Eficiencia energética y confort constante
Uno de los principales argumentos a favor del suelo radiante es su eficiencia. Al trabajar a temperaturas más bajas que los sistemas convencionales, necesita menos energía para mantener el confort térmico. Además, se integra perfectamente con tecnologías como la aerotermia, lo que permite multiplicar el ahorro y reducir las emisiones.
Y es que este tipo de soluciones encajan con la nueva normativa y con la creciente demanda de viviendas sostenibles. Los arquitectos buscan sistemas que no solo sean eficaces, sino que también reduzcan la huella energética del hogar a largo plazo.
Las ayudas fiscales aceleran su implantación
Otro factor clave es el incentivo económico. Hacienda contempla deducciones en el IRPF para aquellas obras que mejoren la eficiencia energética de la vivienda.
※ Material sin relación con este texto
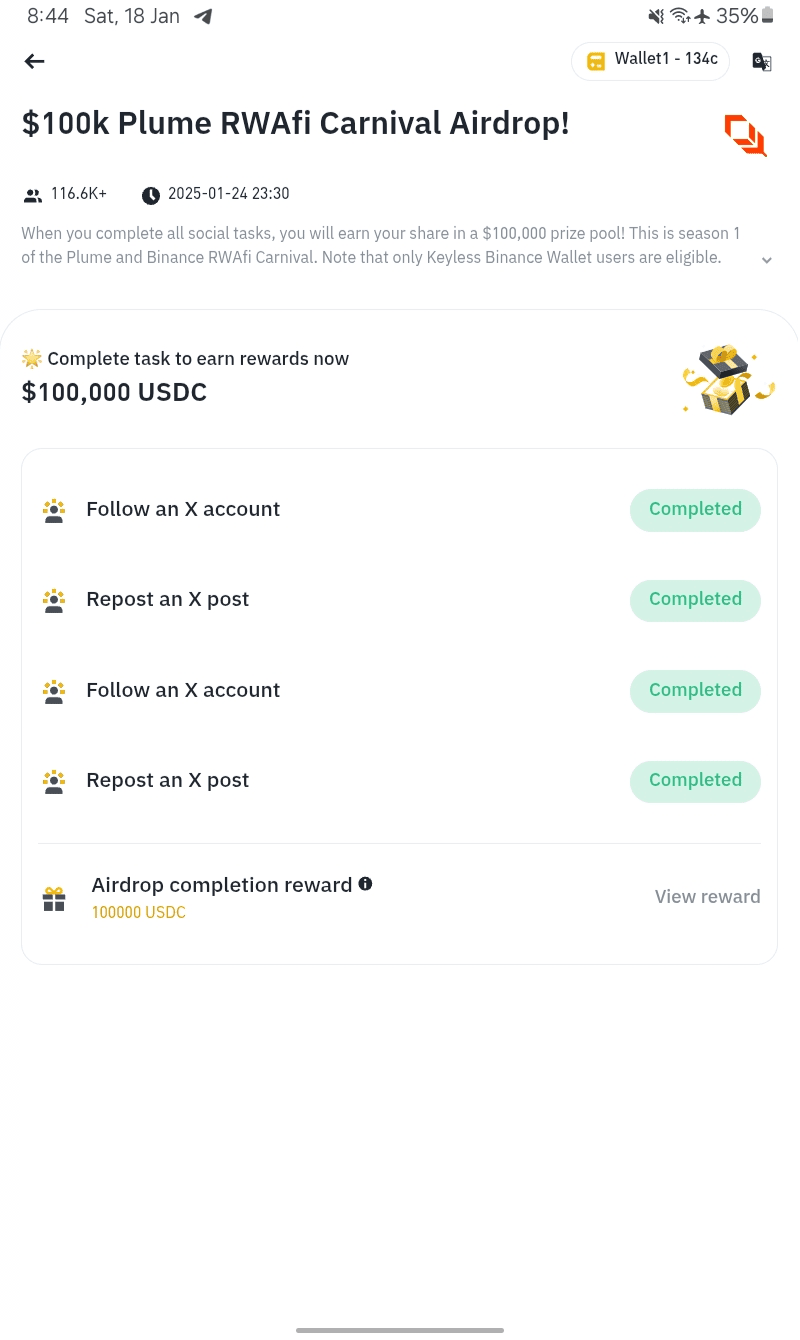Tap the gift box illustration
Screen dimensions: 800x1340
(x=728, y=380)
Estas ayudas pueden alcanzar porcentajes relevantes, dependiendo del tipo de reforma y del nivel de mejora conseguido. En algunos casos, las deducciones pueden llegar hasta el 60% de la inversión dentro de ciertos límites, lo que ha impulsado la adopción de este tipo de sistemas en muchas viviendas. Esto convierte al suelo radiante en una opción no solo eficiente, sino también económicamente atractiva.
La realidad es que Barcelona se está posicionando como un referente en este cambio de modelo. De este modo, el suelo radiante deja de ser una opción exclusiva para convertirse en una solución cada vez más habitual, impulsada por la combinación de innovación tecnológica, ahorro energético y ventajas fiscales.